AWS Startups Blog

What Works: Two Startup Entrepreneurs On Hiring, Employing Remote Distributed Workforces, and More

At a recent VivaTech 2019 panel, “What Works: How the Best Entrepreneurs are Building Their Startups,” Julien Crochet, VP of sales strategy and enablement at AB Tasty, and Carles Sistare, head of engineering at Ogury, laid out their best tips for how to get things done when you’re a new, growing business with employees all over the world.

Ogury is a cloud-based mobile journey marketing company with offices in France and Serbia. As they operate in a pretty technical field, Ogury employs a lot of engineers. “We had a very ambitious hiring plan,” says Sistare. But they didn’t reach the speed that they wanted for hiring, and the CTO decided to open up to other countries. “He already had experience with [working in] Serbia. He already knew that we were ready to go faster there. Six months ago, we began to open positions there, and after four or five months, there are around 40 employees.”
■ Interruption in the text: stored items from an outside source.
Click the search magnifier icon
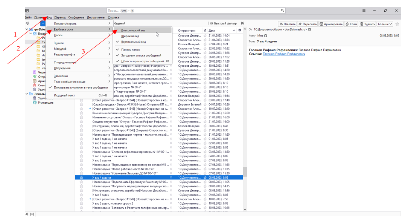The height and width of the screenshot is (222, 408). 282,11
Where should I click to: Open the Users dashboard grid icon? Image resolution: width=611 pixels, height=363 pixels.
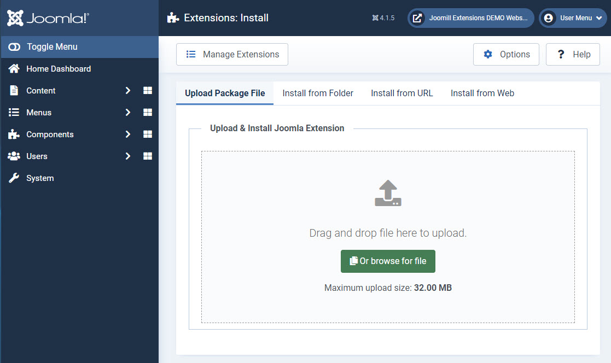[147, 156]
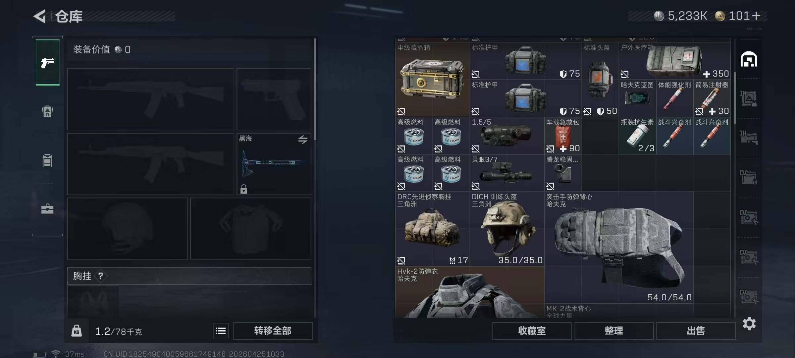Open the list view icon beside 转移全部

(x=221, y=331)
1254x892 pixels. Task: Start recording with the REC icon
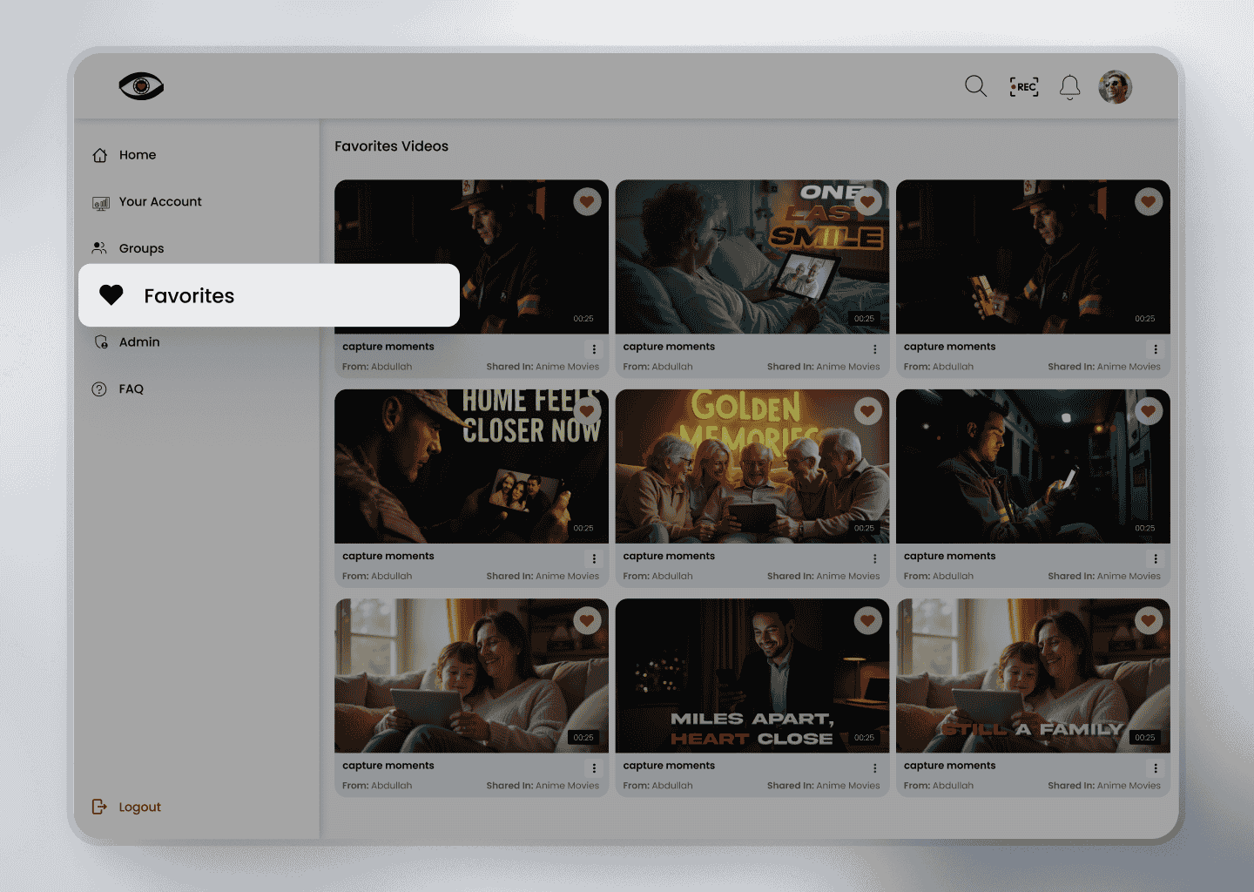click(x=1024, y=86)
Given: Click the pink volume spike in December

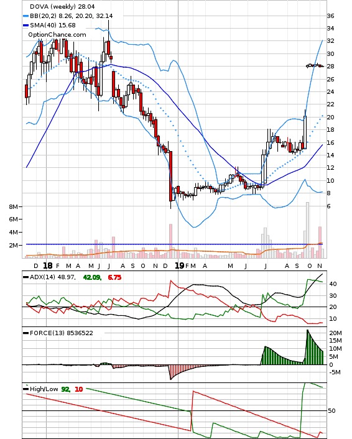Looking at the screenshot, I should (x=170, y=241).
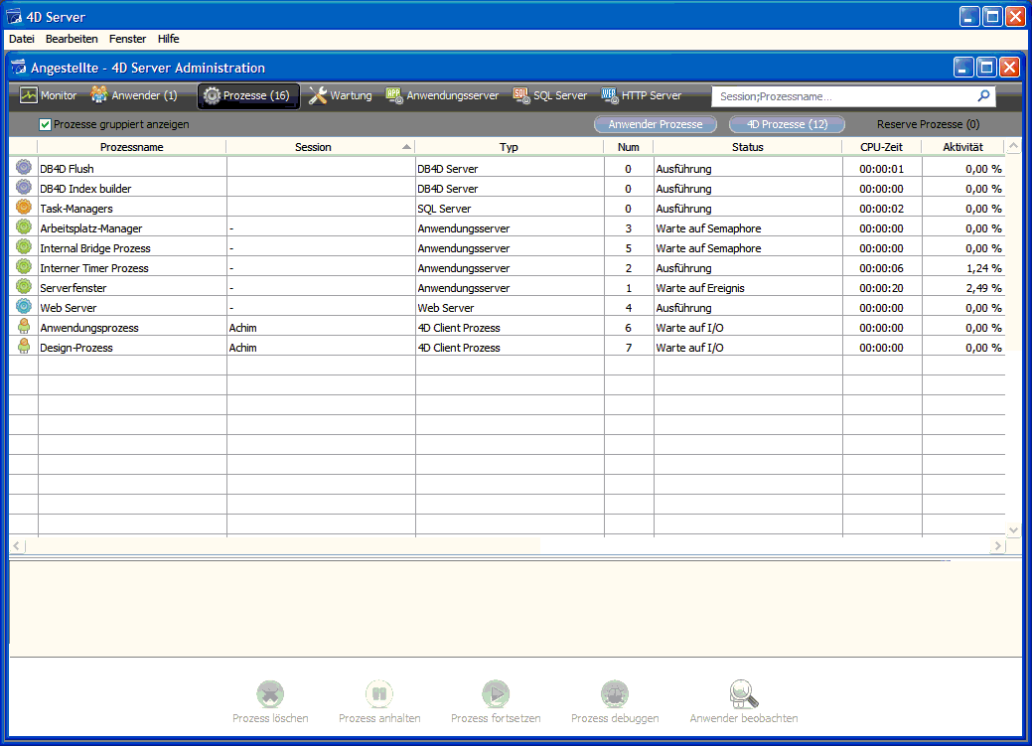Switch to Anwender (1) page

134,96
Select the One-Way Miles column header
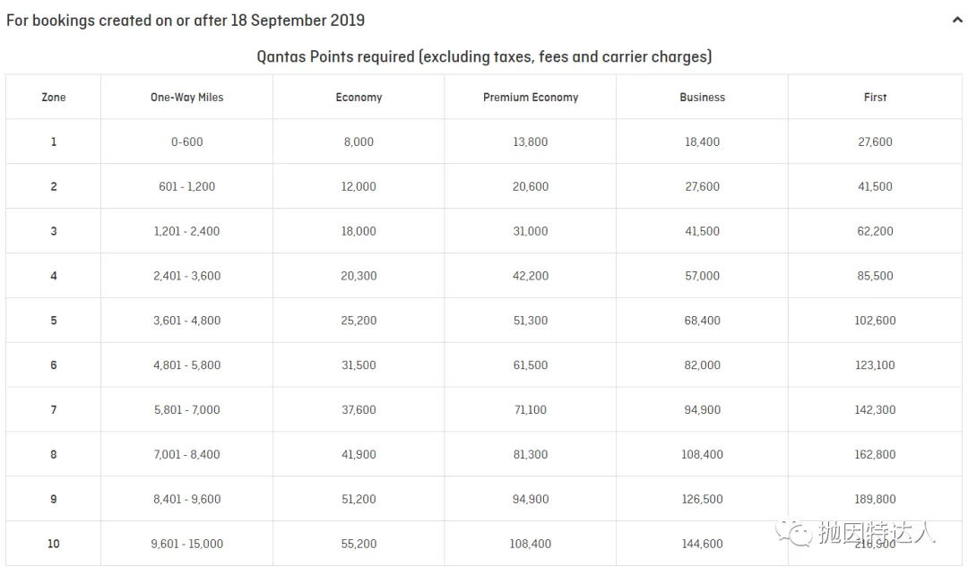 point(187,97)
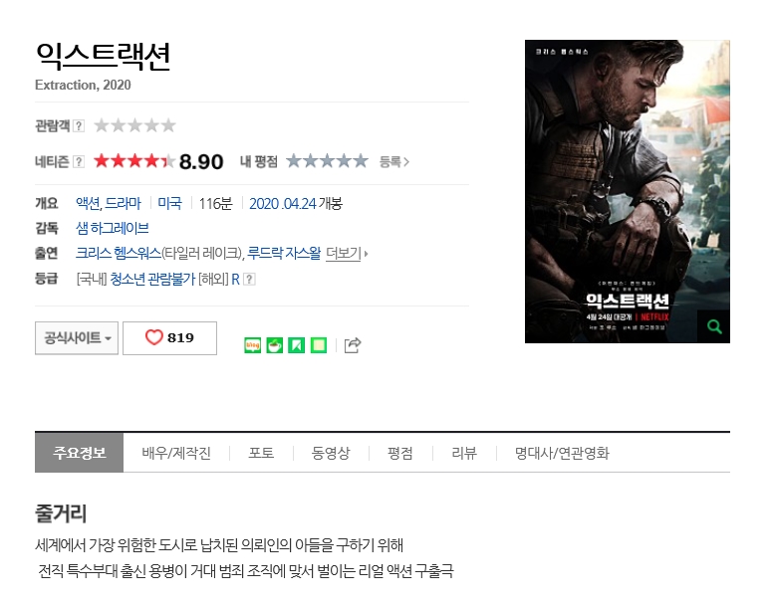Click the Extraction movie poster thumbnail
Image resolution: width=773 pixels, height=606 pixels.
[628, 191]

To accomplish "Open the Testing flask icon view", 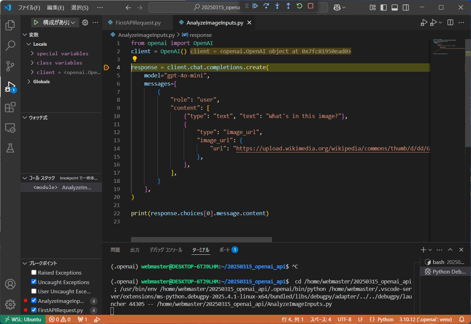I will (x=10, y=148).
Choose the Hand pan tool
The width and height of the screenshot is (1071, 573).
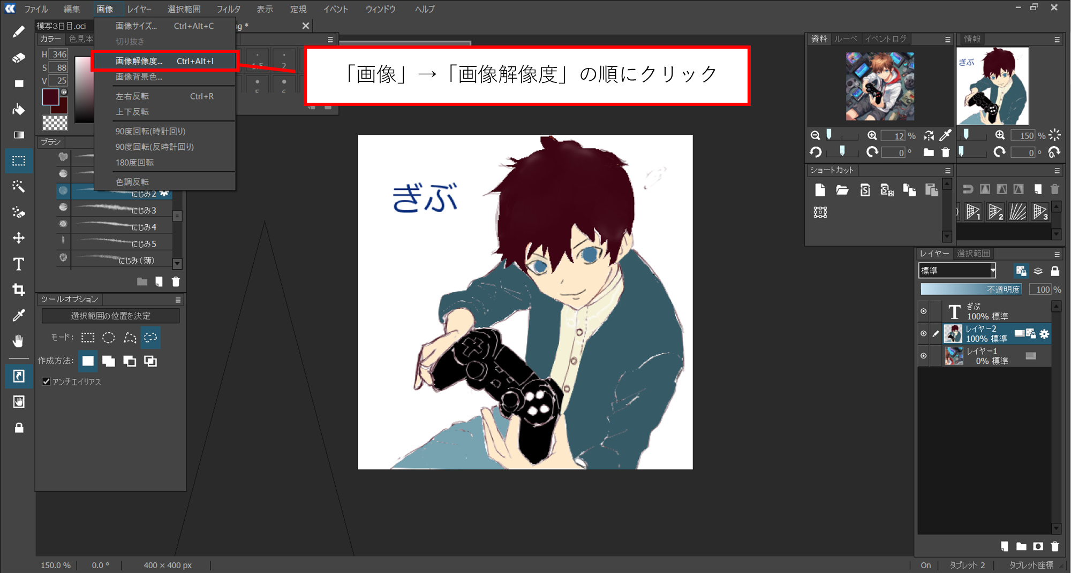tap(19, 341)

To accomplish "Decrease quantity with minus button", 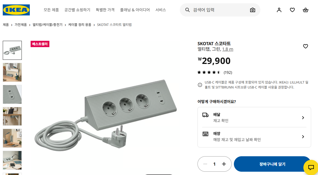I will pos(205,164).

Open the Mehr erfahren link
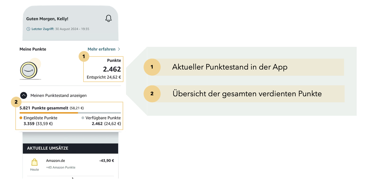[x=101, y=49]
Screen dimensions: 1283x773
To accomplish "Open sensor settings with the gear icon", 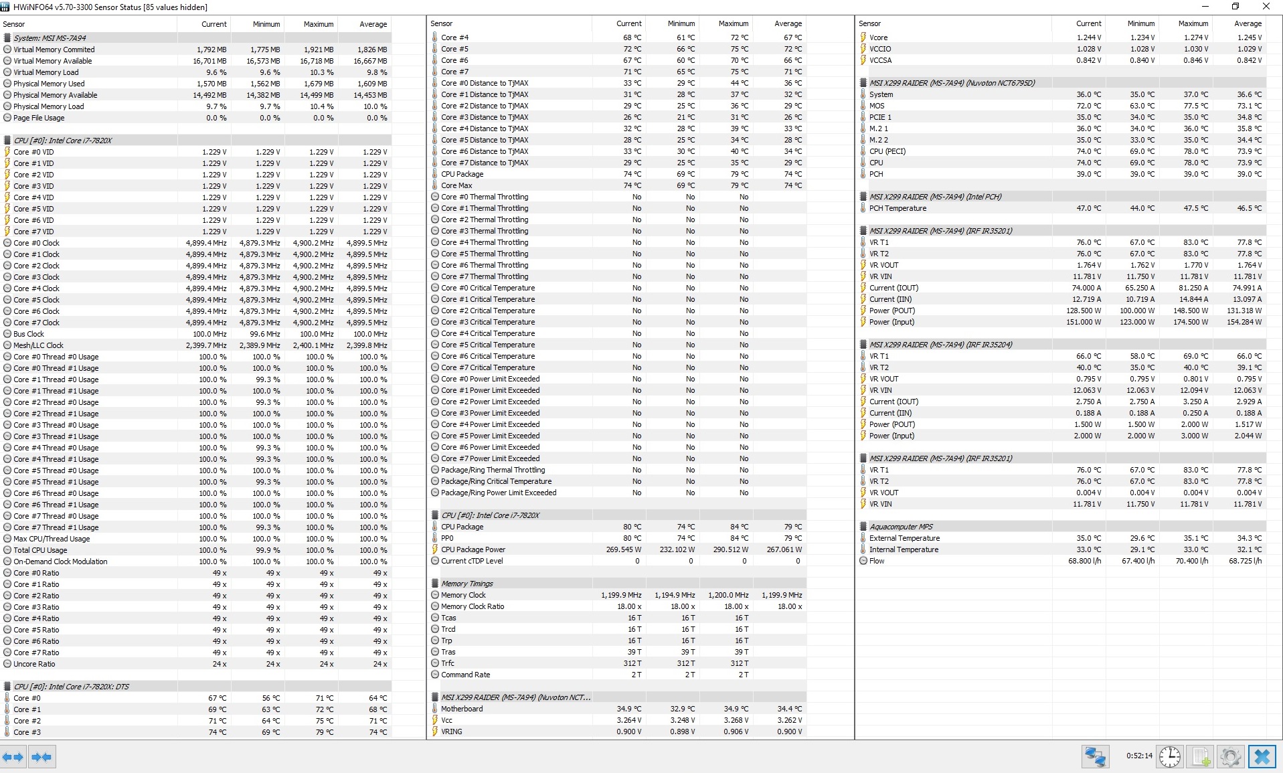I will pyautogui.click(x=1231, y=757).
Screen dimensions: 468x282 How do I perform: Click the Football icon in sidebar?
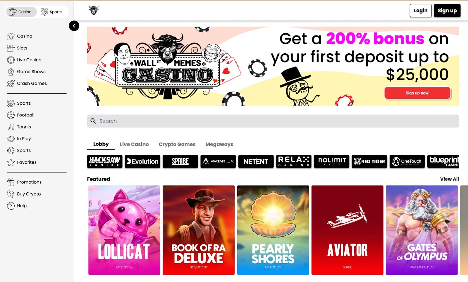[x=11, y=115]
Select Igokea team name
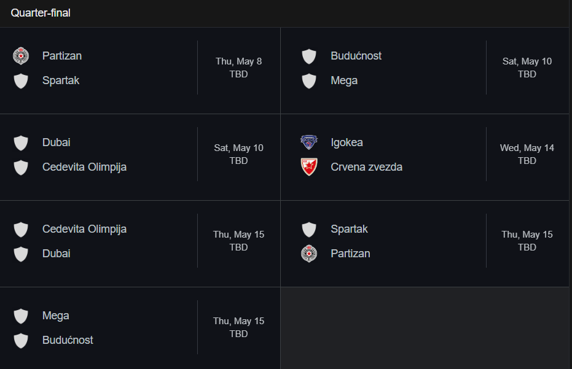572x369 pixels. click(347, 142)
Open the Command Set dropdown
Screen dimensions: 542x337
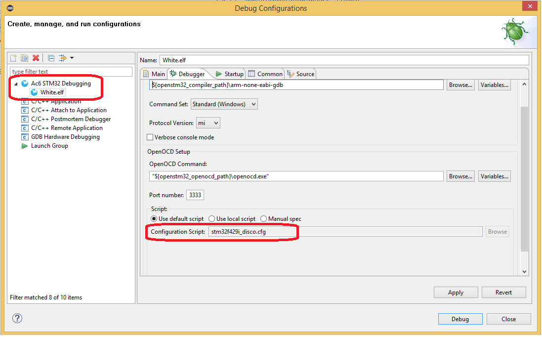click(224, 104)
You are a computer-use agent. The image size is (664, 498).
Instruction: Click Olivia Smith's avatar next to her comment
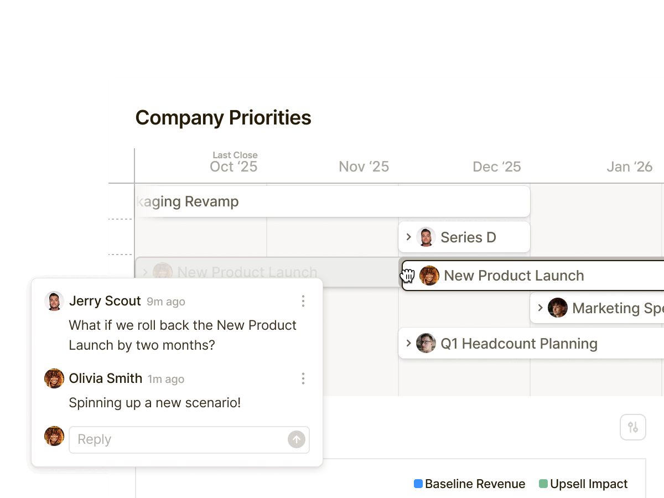click(x=54, y=378)
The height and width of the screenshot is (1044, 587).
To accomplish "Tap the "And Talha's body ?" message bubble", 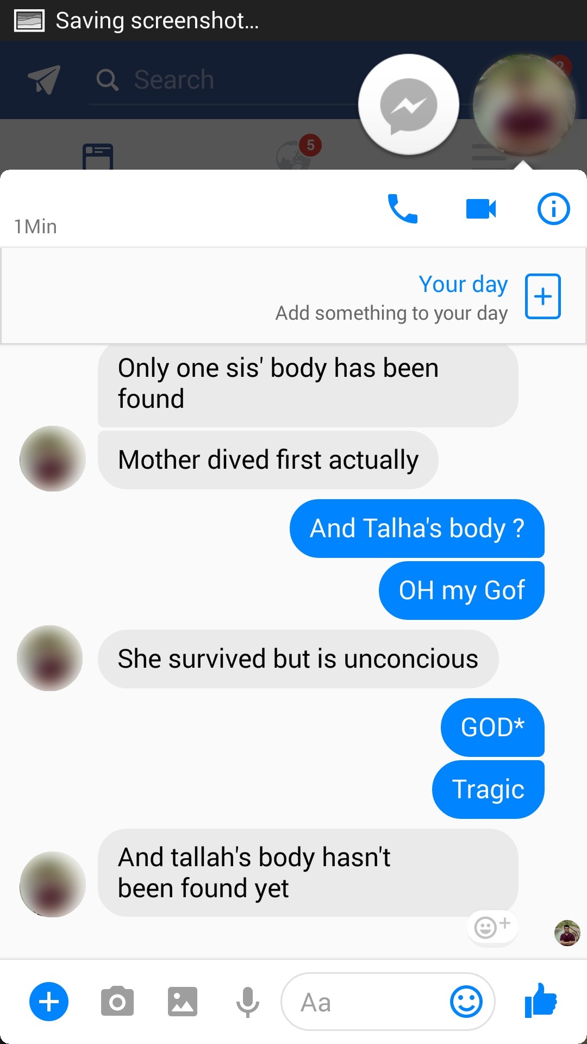I will point(417,529).
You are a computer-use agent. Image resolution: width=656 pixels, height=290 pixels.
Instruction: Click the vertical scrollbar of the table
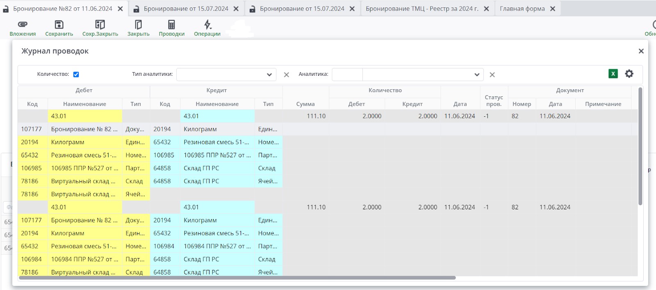point(640,146)
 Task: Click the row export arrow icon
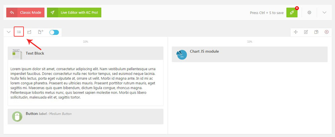[x=29, y=32]
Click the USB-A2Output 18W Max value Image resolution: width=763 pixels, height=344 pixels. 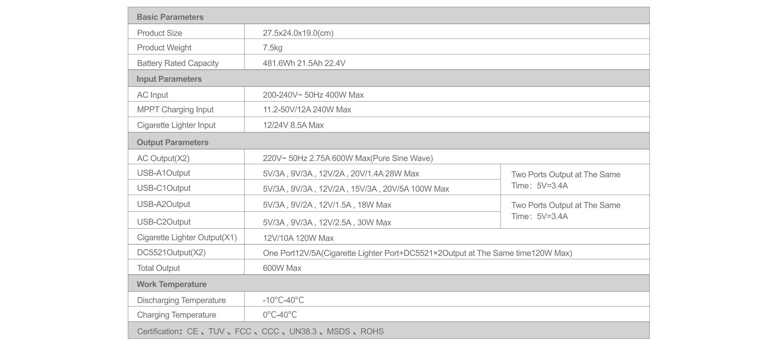[x=327, y=205]
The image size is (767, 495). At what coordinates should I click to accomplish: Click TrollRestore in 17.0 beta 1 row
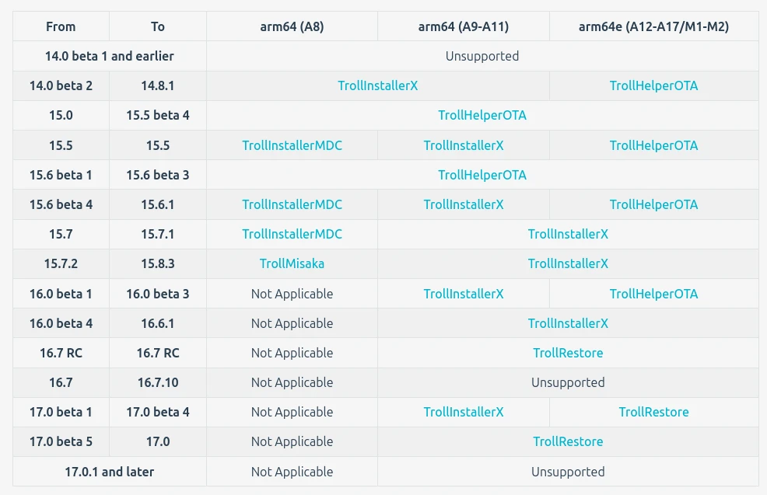click(653, 412)
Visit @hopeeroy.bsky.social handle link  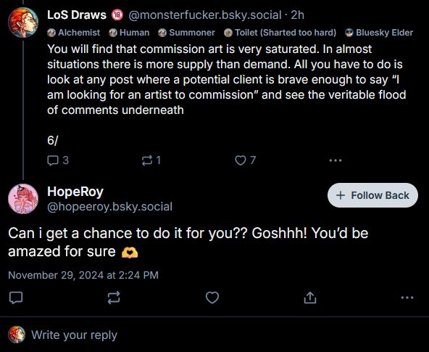coord(109,207)
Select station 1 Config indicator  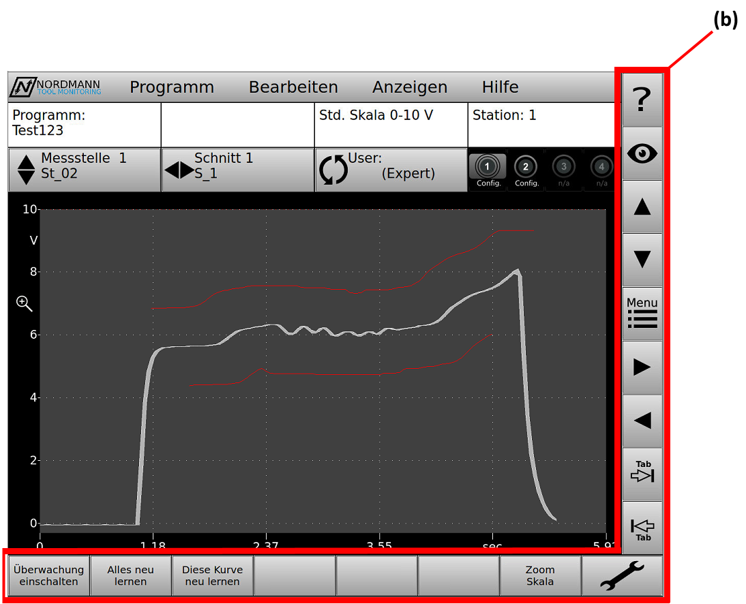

With a workforce spanning two countries, how do they keep projects on track and maintain productivity? “The secret is to try to apply the same structure that we had in Paris, which means we work in feature teams — small teams of one product owner, one technical lead with a scrum master and three or four developers. They are owners of their own product, so they take items from the roadmap that has been designed,” says Sistare. “Everybody is everything’s owner.”

What that means is teams in different locations operate with the same principles. “And they are completely independent. Of course at the beginning, they needed some onboarding, that is why we need to go there often, but after two or three months they are completely independent.”

For AB Tasty, an experimentation and personalization platform, operating with a distributed workforce has had a different outcome. “For the marketing and sales part, all the offices are working well,” says Julien Crochet. Initially based in Paris, now AB Tasty has offices all over the world, including in the US, Germany, UK, Spain, and Singapore.

“We also tried to open an office in Eastern Europe,” says Crochet. “But after a couple of months we decided to shut it down.” The remote, distributed workforce model proved a little too difficult to manage right at the beginning of the company’s build-out. “On the other hand, we succeeded with our office in Nantes, France. Rather than going abroad, we now have a lot of developers from South America, even the US, who are coming to France to work for AB Tasty, either in Paris or Nantes.”

This success may have something to do with the investment AB Tasty has made in culture and recruiting. It’s able to bring people in from all over the world and start operating as a team “because of the culture. The way we are working,” says Crochet. In hiring, they weigh and select for “the core key values, like customer satisfaction, reactivity, team spirit.”

They’re able to do that because early on in their growth trajectory, they decided to build an in-house hiring team with an emphasis on values—three people basically dedicated to hunting for interesting profiles. The attention to cultural fit takes up a big part of the interview process, too. “We have a process with four to five interviews,” says Crochet. “The first interview is a screening interview and at the end, if we think you can work for us, you will meet someone who is not part of the team you will work with. They’ll have a 30-minute chat with you and check if you have the values of AB Tasty.”

This involved onboarding process shows some of what makes it difficult to have a fully remote operation. For Ogury, going remote is on the horizon, but implementing it too fast for such a young company could cause some disharmony. “At the beginning, everybody is new, and nobody really knows what the company is about,” Sistare explains. “It is very difficult for everybody to be remote at this stage.”

Crochet agrees. “We only have a couple of people that are fully working remotely, but most of them worked at the beginning in the Paris office for about six to twelve months and then decided to move somewhere else. Rather than losing these key people, we decided to let them work remotely, but those are people who share all our views, who are really committed to achieving our goal. The only exception is where we hired people that worked immediately remotely, but on the sales side so we can track their goals and their results easily.”

Keeping everyone on the same page is the crucial move for both Ogury and AB Tasty. “At every stage we had a communication problem,” says Sistare. To address and prevent it, they have an all-team call every Monday. “Each call team has two to three minutes to pitch something, either something they released the previous week or something that is coming the next week, and then every country has two minutes to keep the other countries up to date. That’s the first way to have better visibility on what everybody is doing.”

To tackle the market-facing side, they have internal releases every week, and dedicate people “to make sure all salespeople know the latest features, how to pitch them, and how to use them. And at the company level, we have someone dedicated to culture and communication full-time.”

For Ogury, the secret to managing this is not to forget that this communication problem “exists all the time,” so managers need to do a lot of synchronization meetings — but not too much, “because people get tired and sometimes get restless,” says Crochet. Every Friday, they dedicate half an hour to training and sharing best practices. “One of two weeks is global training, one of two weeks is local training, and they are continuously learning new things. We also have a new learning platform where we push new content, and where sales and development pushes new content.”

While certain platforms and products can help facilitate inter-team collaboration, the takeaway from both companies’ experiences is that communication is key.